● **INPUT**:
※ ※ ※
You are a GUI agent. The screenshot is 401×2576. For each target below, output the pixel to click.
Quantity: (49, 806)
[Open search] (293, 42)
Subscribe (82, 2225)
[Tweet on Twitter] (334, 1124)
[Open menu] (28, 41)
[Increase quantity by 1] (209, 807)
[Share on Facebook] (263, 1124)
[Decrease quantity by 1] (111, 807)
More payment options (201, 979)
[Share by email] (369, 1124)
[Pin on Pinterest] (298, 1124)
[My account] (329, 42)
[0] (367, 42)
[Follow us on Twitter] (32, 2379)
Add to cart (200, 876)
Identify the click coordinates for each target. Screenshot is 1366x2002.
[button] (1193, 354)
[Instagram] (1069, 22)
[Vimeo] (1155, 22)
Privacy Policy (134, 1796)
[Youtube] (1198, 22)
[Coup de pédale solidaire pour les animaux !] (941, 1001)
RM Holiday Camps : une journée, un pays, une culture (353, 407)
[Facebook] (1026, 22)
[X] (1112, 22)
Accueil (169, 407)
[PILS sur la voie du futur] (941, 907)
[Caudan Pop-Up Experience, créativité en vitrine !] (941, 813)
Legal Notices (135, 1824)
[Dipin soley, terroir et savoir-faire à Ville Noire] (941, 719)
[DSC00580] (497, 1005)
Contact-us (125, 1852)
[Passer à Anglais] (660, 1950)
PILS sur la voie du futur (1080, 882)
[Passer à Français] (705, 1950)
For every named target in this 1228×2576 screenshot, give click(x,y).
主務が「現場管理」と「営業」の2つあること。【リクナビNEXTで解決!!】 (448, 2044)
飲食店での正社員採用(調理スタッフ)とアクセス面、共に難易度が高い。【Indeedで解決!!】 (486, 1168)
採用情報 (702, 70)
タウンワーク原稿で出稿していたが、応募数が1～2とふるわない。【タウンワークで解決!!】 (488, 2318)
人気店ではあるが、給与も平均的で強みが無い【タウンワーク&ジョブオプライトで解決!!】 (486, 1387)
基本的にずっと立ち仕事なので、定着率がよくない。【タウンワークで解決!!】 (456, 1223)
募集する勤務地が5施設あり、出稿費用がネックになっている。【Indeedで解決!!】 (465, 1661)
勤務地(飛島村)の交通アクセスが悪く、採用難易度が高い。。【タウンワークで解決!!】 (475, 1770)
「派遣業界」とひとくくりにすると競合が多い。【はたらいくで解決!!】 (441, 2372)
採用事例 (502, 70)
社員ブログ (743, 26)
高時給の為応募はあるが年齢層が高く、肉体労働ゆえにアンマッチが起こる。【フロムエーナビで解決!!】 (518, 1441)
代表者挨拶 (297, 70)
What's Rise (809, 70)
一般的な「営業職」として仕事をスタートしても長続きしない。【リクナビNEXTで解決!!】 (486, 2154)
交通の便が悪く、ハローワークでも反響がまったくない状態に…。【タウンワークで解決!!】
※ ※ ※
● **DIRECTIONS FOR THIS TASK**: Every line in the data above that includes the word "target" should be copied.

● **OUTPUT OF THE EXERCISE**:
You are a GUI agent. The screenshot is 401×2576. For each target below, output the pixel to click.
Identify the click coordinates for each target. Screenshot is 1366x2002.
For every named target in this 1228×2576 screenshot, give click(x,y).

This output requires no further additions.